Miami has been an outlier in the recent decline in home sales and prices, with prices still quite strong in the city. The high end, however, hasn’t been quite as resilient. Pending sales of homes priced above $5 million fell 89% year-over-year in December, according to Miller Samuel, a real estate valuation firm.

“But the one thing to keep in mind in terms of Miami is that inventory is down 60% since pre-pandemic, so the difference is that inventory is extremely limited,” noted Jonathan Miller, CEO of the company. “It throws out a lot of conventional wisdom about pricing.”

Miller added that the Fisher Island project “may not sell in five minutes, but it’s not out of the question, even in this market.”

The property and its location are unique. Fisher Island is an ultra-exclusive 216-acre community, accessible only by ferry or yacht and open only to residents, their guests and guests of the small luxury hotel there. The last condo sold on the island last year fetched $40 million, according to a Related Group representative.

Hertzberg said Perez’s new building “checks a lot of boxes” for wealthier buyers who have had a new mindset since the start of the pandemic.

“They want amenities, privacy and security. That’s a big factor there. They want convenience. There’s a private school there. Their own restaurants, their own grocery stores. A private beach,” Herzberg said.

He also noted that instant entry to the golf club for residents is a big draw. He said there is a five to seven year waiting list in greater Miami to join a golf club.

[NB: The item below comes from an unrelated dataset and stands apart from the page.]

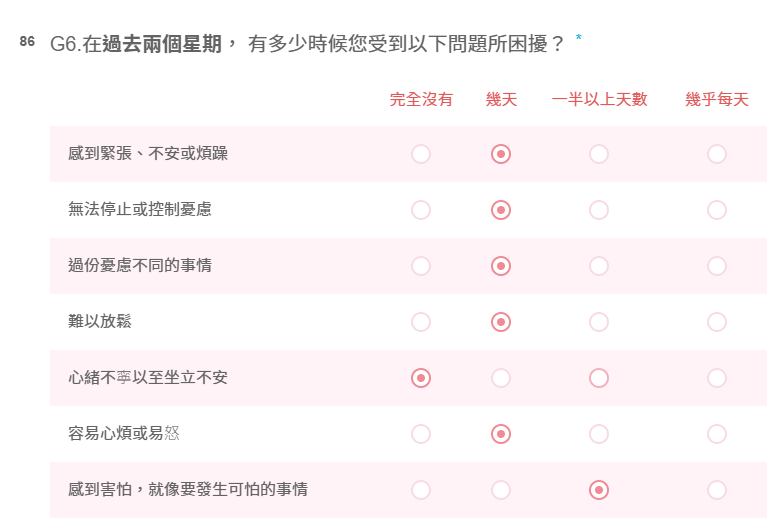Screen dimensions: 777x528
Task: Choose 幾乎每天 for 難以放鬆
Action: tap(717, 322)
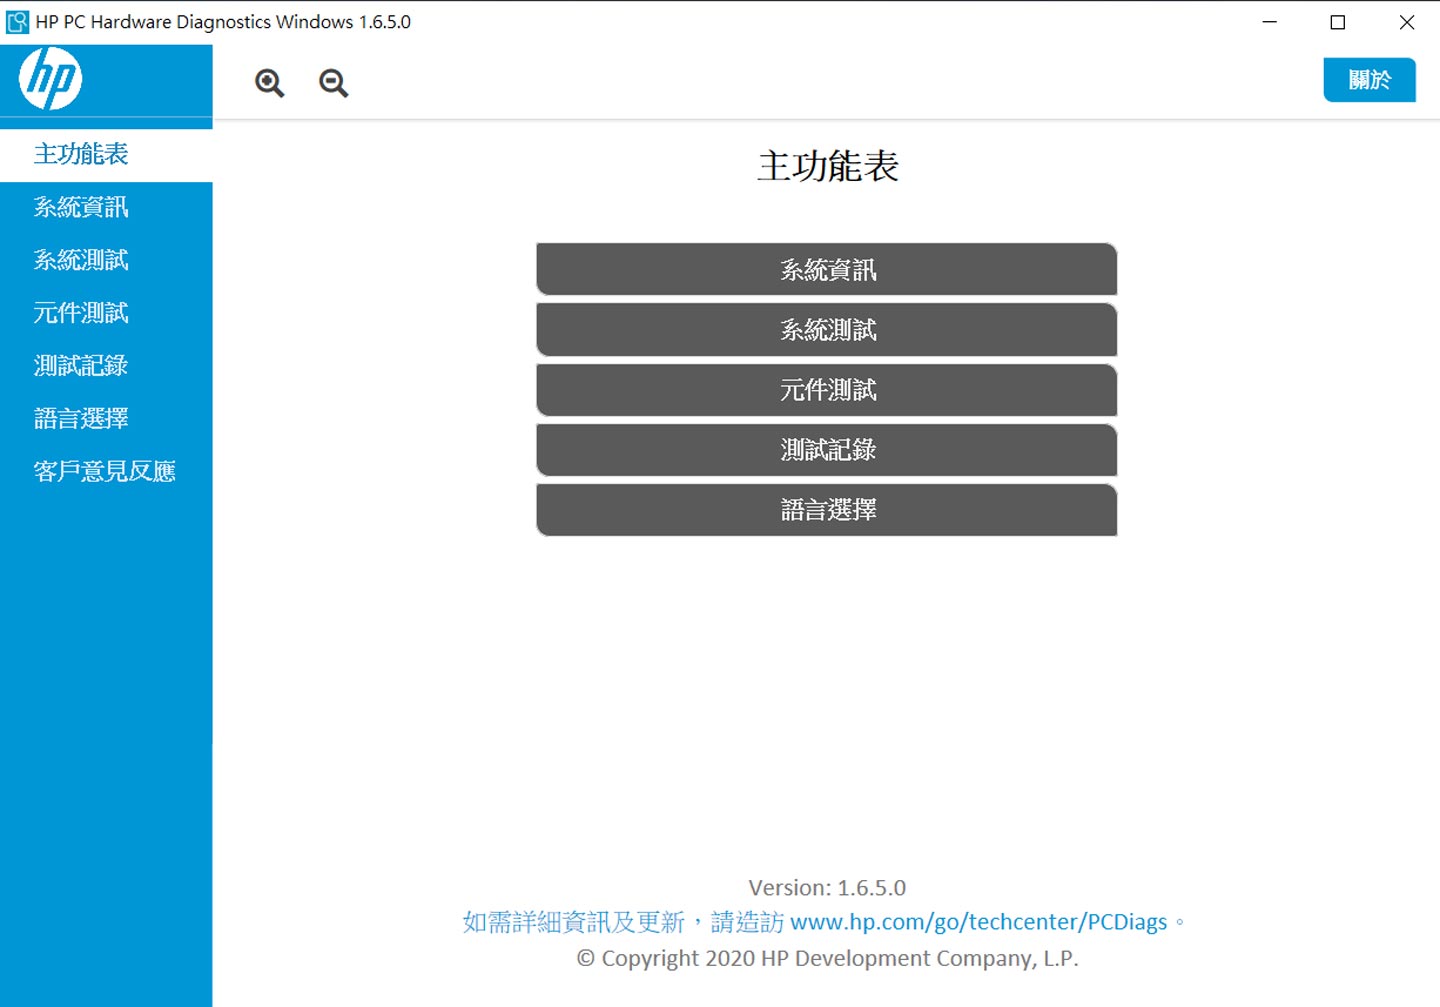Open 系統測試 from the sidebar

coord(80,260)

“I’m pretty sure they’re going to sell. The question of when is what happens in the economy and how aggressive they are on pricing,” Hertzberg said. “If I was betting they would be at the top of the list. It just has the right elements for the economy and the world we’re in.”

What the future may bring

Perez, who developed hundreds of properties in South Florida and weathered the massive condo bust during the Great Recession, didn’t seem the least bit worried about the future of his new project.

“Yes, the market across the country has dropped, particularly in luxury units, but we’re finding that in the enclaves we have, like Fisher Island, we still see a great level of interest from people who can afford the best,” Pérez said.

He does, however, care about the economy in general and the real estate market in general.

“Of course it bothers me. It bothers me every day. I wake up every day thinking about what is going to happen in the economy,” said Perez. “We’re thinking that interest rates and inflation have pretty much peaked. We’re going to struggle, in my opinion, for a year to a year and a half, two years. And we’re ready to weather that storm if it happens. It happens.”

If Perez gets $90 million for the penthouse, it will be the most expensive condo to sell in all of South Florida.